[Begin Supplied data]
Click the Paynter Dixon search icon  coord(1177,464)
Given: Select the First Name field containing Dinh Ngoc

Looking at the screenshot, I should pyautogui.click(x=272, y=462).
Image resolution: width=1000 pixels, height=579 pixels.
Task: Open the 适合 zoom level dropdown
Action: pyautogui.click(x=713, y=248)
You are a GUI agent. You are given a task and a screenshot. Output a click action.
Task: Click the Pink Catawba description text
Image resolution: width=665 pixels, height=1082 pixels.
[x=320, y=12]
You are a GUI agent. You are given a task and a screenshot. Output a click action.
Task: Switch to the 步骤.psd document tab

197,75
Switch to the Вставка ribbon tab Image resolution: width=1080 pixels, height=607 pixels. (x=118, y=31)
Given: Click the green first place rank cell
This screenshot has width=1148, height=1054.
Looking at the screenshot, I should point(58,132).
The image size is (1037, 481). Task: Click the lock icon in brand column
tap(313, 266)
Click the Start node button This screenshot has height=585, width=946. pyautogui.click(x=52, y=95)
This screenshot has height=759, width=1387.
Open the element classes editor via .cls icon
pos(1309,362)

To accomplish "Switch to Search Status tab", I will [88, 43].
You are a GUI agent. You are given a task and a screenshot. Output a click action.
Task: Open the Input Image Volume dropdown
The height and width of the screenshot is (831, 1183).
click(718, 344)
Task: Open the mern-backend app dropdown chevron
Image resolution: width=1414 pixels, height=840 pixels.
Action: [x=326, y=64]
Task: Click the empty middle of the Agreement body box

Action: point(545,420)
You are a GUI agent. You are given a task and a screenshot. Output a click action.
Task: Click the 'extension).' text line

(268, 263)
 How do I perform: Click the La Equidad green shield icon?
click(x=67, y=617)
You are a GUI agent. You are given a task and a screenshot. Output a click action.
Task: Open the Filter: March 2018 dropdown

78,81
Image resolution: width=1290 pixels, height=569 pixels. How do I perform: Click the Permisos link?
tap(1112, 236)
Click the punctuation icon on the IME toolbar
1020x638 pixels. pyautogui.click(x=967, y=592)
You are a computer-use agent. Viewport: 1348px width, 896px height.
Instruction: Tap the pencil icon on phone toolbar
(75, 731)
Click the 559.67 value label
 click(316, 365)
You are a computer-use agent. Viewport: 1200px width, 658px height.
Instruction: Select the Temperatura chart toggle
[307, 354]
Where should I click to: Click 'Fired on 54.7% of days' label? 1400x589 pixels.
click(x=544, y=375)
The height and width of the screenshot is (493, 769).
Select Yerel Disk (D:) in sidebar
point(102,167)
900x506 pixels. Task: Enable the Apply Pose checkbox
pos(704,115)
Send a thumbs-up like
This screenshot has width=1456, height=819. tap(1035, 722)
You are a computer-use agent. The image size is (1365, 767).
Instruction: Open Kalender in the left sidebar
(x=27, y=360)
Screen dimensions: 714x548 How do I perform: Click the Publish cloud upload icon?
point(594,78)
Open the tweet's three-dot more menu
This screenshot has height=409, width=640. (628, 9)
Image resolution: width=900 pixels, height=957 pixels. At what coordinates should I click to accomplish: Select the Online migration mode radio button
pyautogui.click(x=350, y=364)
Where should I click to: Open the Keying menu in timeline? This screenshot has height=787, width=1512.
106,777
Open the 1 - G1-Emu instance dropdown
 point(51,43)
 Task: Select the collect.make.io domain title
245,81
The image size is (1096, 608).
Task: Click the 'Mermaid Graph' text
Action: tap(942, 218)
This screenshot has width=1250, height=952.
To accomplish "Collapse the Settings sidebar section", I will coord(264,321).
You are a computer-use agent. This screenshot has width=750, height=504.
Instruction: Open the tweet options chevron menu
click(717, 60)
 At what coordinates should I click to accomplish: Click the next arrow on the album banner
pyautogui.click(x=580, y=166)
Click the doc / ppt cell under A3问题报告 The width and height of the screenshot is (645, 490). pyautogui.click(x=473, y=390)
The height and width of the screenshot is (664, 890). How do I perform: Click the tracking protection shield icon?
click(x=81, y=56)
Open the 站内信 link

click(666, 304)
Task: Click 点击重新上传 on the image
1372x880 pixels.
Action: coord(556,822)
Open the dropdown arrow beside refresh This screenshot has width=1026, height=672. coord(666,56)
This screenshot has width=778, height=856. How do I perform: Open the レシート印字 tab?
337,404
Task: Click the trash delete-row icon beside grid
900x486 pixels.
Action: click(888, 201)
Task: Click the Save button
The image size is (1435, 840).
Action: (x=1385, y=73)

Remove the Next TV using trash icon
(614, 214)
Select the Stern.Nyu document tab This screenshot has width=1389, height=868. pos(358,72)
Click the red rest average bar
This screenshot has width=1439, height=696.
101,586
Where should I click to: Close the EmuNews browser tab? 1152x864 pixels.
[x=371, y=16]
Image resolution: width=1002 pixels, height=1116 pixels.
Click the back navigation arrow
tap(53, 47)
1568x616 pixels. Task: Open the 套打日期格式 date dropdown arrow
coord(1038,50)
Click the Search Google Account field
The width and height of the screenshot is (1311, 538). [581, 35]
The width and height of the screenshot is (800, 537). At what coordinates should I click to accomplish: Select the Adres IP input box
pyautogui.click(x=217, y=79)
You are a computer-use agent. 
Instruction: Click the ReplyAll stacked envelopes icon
[End Supplied data]
▶ **Brief**
Please write out all of the entries above again, swapping "GUI agent" for "desktop agent" wherever it appears and leaving everything else unchanged.

▶ **Final result**
Click the Paynter Dixon search icon  coord(1177,464)
Given: Select the First Name field containing Dinh Ngoc

Looking at the screenshot, I should pyautogui.click(x=272, y=462).
Image resolution: width=1000 pixels, height=579 pixels.
Task: Open the 适合 zoom level dropdown
Action: pyautogui.click(x=713, y=248)
You are a desktop agent. You are given a task and a screenshot. Output a click action.
Task: Click the Pink Catawba description text
Image resolution: width=665 pixels, height=1082 pixels.
[x=320, y=12]
You are a desktop agent. You are given a task and a screenshot. Output a click action.
Task: Switch to the 步骤.psd document tab

197,75
Switch to the Вставка ribbon tab Image resolution: width=1080 pixels, height=607 pixels. (x=118, y=31)
Given: Click the green first place rank cell
This screenshot has width=1148, height=1054.
Looking at the screenshot, I should point(58,132).
The image size is (1037, 481). Task: Click the lock icon in brand column
tap(313, 266)
Click the Start node button This screenshot has height=585, width=946. pyautogui.click(x=52, y=95)
This screenshot has height=759, width=1387.
Open the element classes editor via .cls icon
pos(1309,362)

To accomplish "Switch to Search Status tab", I will [88, 43].
You are a desktop agent. You are given a task and a screenshot. Output a click action.
Task: Open the Input Image Volume dropdown
The height and width of the screenshot is (831, 1183).
click(718, 344)
Task: Open the mern-backend app dropdown chevron
Image resolution: width=1414 pixels, height=840 pixels.
Action: [x=326, y=64]
Task: Click the empty middle of the Agreement body box

Action: point(545,420)
You are a desktop agent. You are given a task and a screenshot. Output a click action.
Task: Click the 'extension).' text line

(268, 263)
 How do I perform: Click the La Equidad green shield icon?
click(x=67, y=617)
You are a desktop agent. You are given a task and a screenshot. Output a click action.
Task: Open the Filter: March 2018 dropdown

78,81
Image resolution: width=1290 pixels, height=569 pixels. How do I perform: Click the Permisos link?
tap(1112, 236)
Click the punctuation icon on the IME toolbar
1020x638 pixels. pyautogui.click(x=967, y=592)
You are a computer-use agent. Viewport: 1348px width, 896px height.
Instruction: Tap the pencil icon on phone toolbar
(75, 731)
Click the 559.67 value label
 click(316, 365)
You are a computer-use agent. Viewport: 1200px width, 658px height.
Instruction: Select the Temperatura chart toggle
[307, 354]
Where should I click to: Click 'Fired on 54.7% of days' label? 1400x589 pixels.
click(x=544, y=375)
The height and width of the screenshot is (493, 769).
Select Yerel Disk (D:) in sidebar
point(102,167)
900x506 pixels. Task: Enable the Apply Pose checkbox
pos(704,115)
Send a thumbs-up like
This screenshot has width=1456, height=819. tap(1035, 722)
You are a computer-use agent. The image size is (1365, 767).
Instruction: Open Kalender in the left sidebar
(x=27, y=360)
Screen dimensions: 714x548 How do I perform: Click the Publish cloud upload icon?
point(594,78)
Open the tweet's three-dot more menu
This screenshot has height=409, width=640. (628, 9)
Image resolution: width=900 pixels, height=957 pixels. At what coordinates should I click to accomplish: Select the Online migration mode radio button
pyautogui.click(x=350, y=364)
Where should I click to: Open the Keying menu in timeline? This screenshot has height=787, width=1512.
106,777
Open the 1 - G1-Emu instance dropdown
 point(51,43)
 Task: Select the collect.make.io domain title
245,81
The image size is (1096, 608).
Task: Click the 'Mermaid Graph' text
Action: tap(942, 218)
This screenshot has width=1250, height=952.
To accomplish "Collapse the Settings sidebar section", I will coord(264,321).
You are a computer-use agent. This screenshot has width=750, height=504.
Instruction: Open the tweet options chevron menu
click(717, 60)
 At what coordinates should I click to accomplish: Click the next arrow on the album banner
pyautogui.click(x=580, y=166)
Click the doc / ppt cell under A3问题报告 The width and height of the screenshot is (645, 490). pyautogui.click(x=473, y=390)
The height and width of the screenshot is (664, 890). How do I perform: Click the tracking protection shield icon?
click(x=81, y=56)
Open the 站内信 link

click(666, 304)
Task: Click 点击重新上传 on the image
1372x880 pixels.
Action: coord(556,822)
Open the dropdown arrow beside refresh This screenshot has width=1026, height=672. coord(666,56)
This screenshot has width=778, height=856. How do I perform: Open the レシート印字 tab?
337,404
Task: Click the trash delete-row icon beside grid
900x486 pixels.
Action: click(888, 201)
Task: Click the Save button
The image size is (1435, 840).
Action: (x=1385, y=73)

Remove the Next TV using trash icon
(614, 214)
Select the Stern.Nyu document tab This screenshot has width=1389, height=868. pos(358,72)
Click the red rest average bar
This screenshot has width=1439, height=696.
101,586
Where should I click to: Close the EmuNews browser tab? 1152x864 pixels.
[x=371, y=16]
Image resolution: width=1002 pixels, height=1116 pixels.
Click the back navigation arrow
tap(53, 47)
1568x616 pixels. Task: Open the 套打日期格式 date dropdown arrow
coord(1038,50)
Click the Search Google Account field
The width and height of the screenshot is (1311, 538). [581, 35]
The width and height of the screenshot is (800, 537). At what coordinates should I click to accomplish: Select the Adres IP input box
pyautogui.click(x=217, y=79)
You are a computer-use agent. 
Instruction: Click the ReplyAll stacked envelopes icon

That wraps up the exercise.